Data lineage for every pipeline

Use Marquez to collect, aggregate, and visualize metadata about your data pipelines and applications.

What is Marquez?

Marquez is an open source metadata service. It maintains data provenance, shows how datasets are consumed and produced, provides global visibility into job runtimes, centralizes dataset lifecycle management, and much more.

Marquez was released and open sourced by WeWork.

What does Marquez do?

Real-time metadata collection

Marquez is a metadata server, offering an OpenLineage-compatible endpoint for real-time collection of information from running jobs and applications.

As the reference implementation of OpenLineage, the Marquez API server already works with all of its integrations developed by the community. This includes Apache Airflow, Apache Spark, dbt, Dagster, and Great Expectations.

Unified visual graph

Through a web user interface, Marquez can provide a visual map that shows complex interdependencies within your data ecosystem.

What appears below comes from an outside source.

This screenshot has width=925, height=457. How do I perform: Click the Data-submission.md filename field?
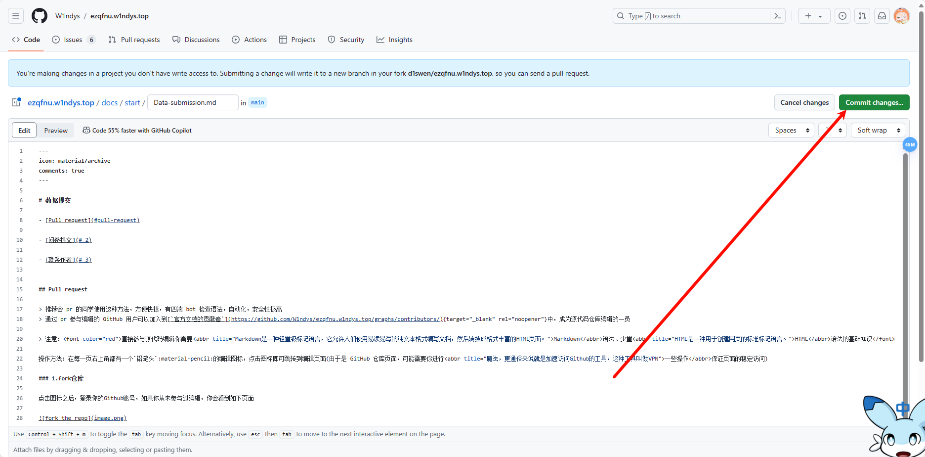click(x=193, y=102)
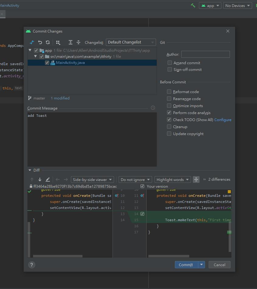Open commit message history clock icon

(x=153, y=108)
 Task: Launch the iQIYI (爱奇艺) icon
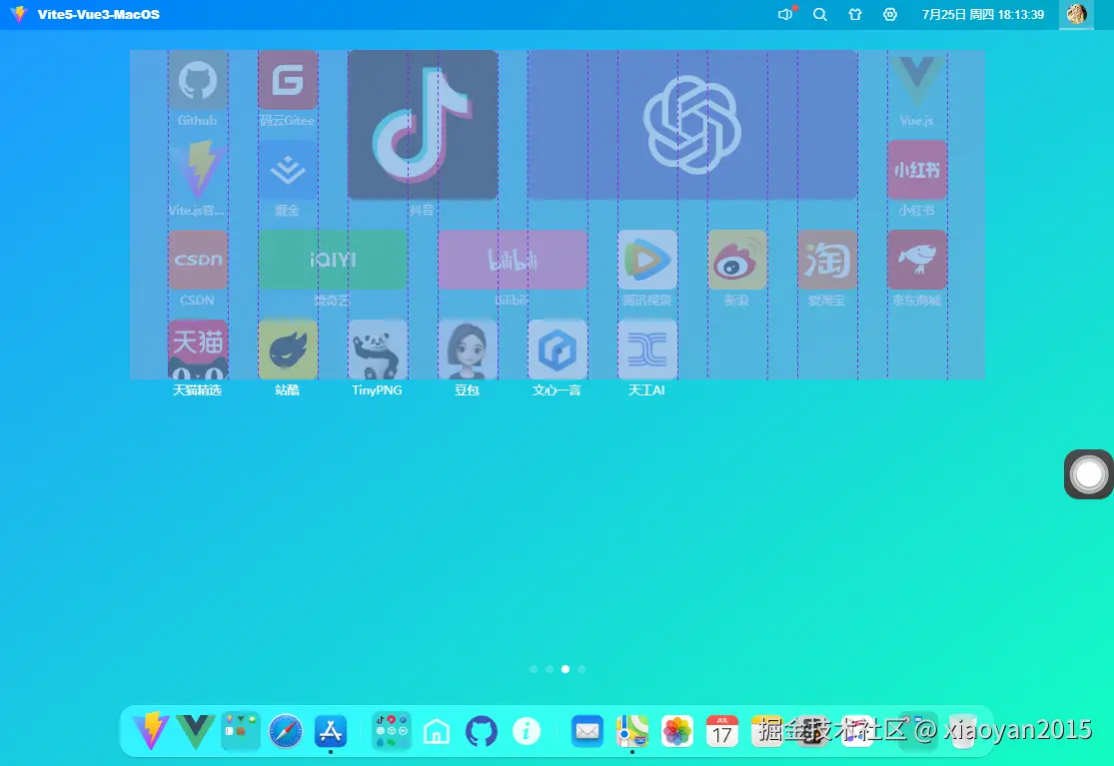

The user interface allows you to browse the metadata within Marquez, making it easy to see the inputs and outputs of each job, trace the lineage of individual datasets, and study performance metrics and execution details.

Flexible Lineage API

Lineage metadata can be queried using the lineage API, allowing for automation of key tasks like backfills and root cause analysis.

With the Lineage API, you can easily traverse the dependency tree and establish context for datasets across multiple pipelines and orchestration platforms. This can be used to enrich data catalogs and data quality systems.